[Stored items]
···
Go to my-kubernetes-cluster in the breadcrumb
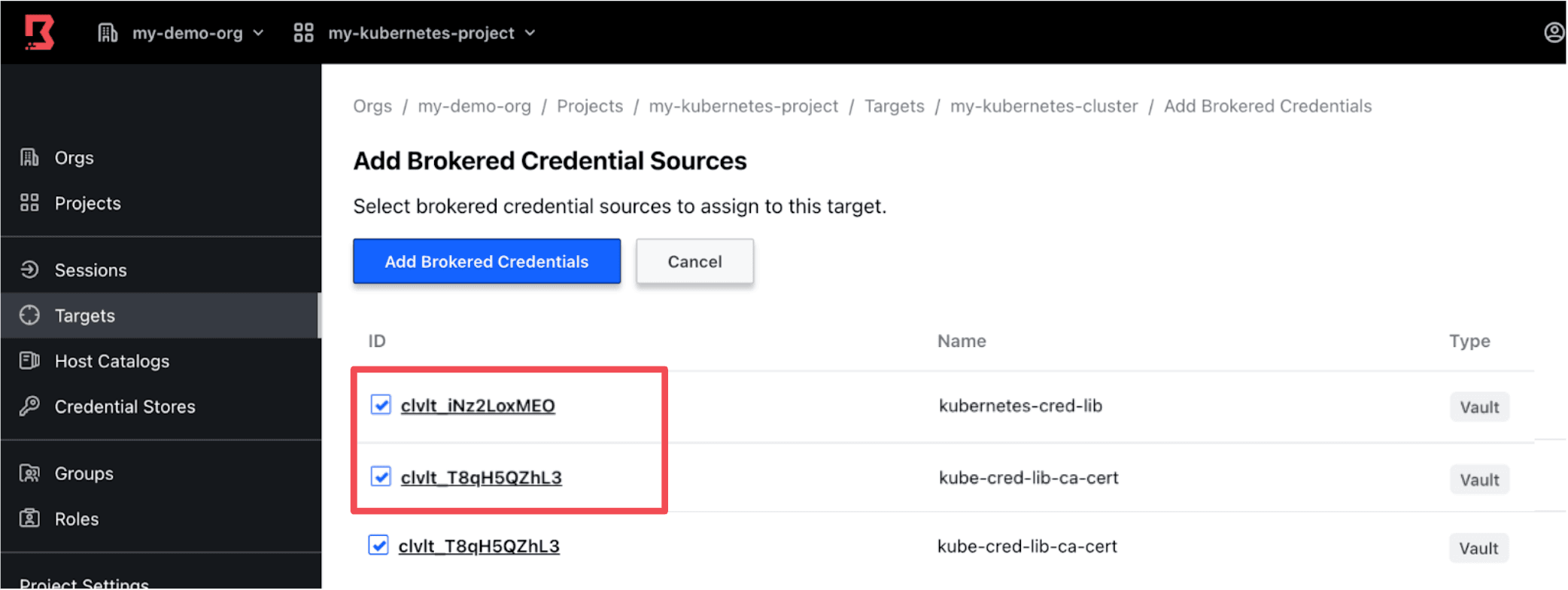Screen dimensions: 1568x590 (x=1044, y=106)
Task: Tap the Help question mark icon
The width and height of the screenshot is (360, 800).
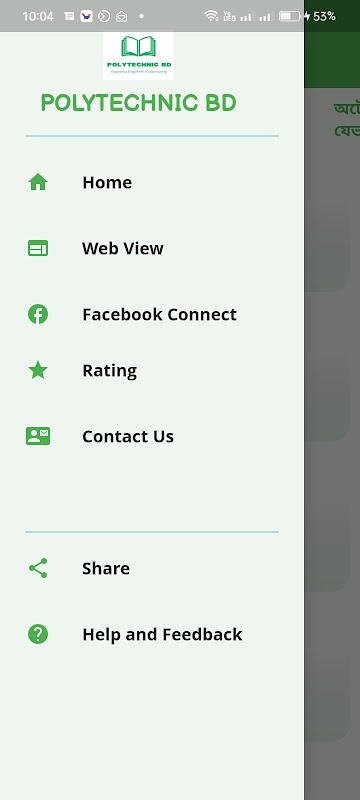Action: [x=38, y=634]
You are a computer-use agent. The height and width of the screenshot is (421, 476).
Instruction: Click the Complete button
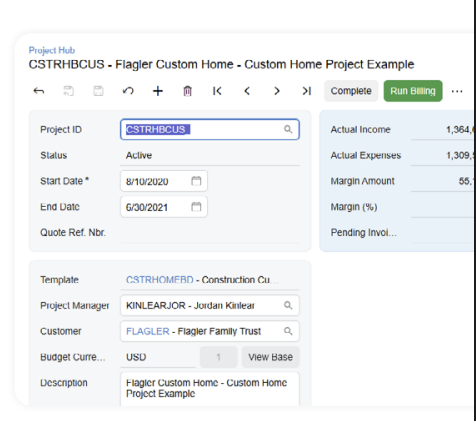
···
- [WORK REQUIRED]:
Copy out the entries above in full and exactly, skipping every picture.

- [RESPONSE TO THIS TASK]:
Go to my-kubernetes-cluster in the breadcrumb
Screen dimensions: 1568x590 (x=1044, y=106)
Task: Tap the Help question mark icon
The width and height of the screenshot is (360, 800).
Action: [x=38, y=634]
You are a computer-use agent. The height and width of the screenshot is (421, 476).
Instruction: Click the Complete button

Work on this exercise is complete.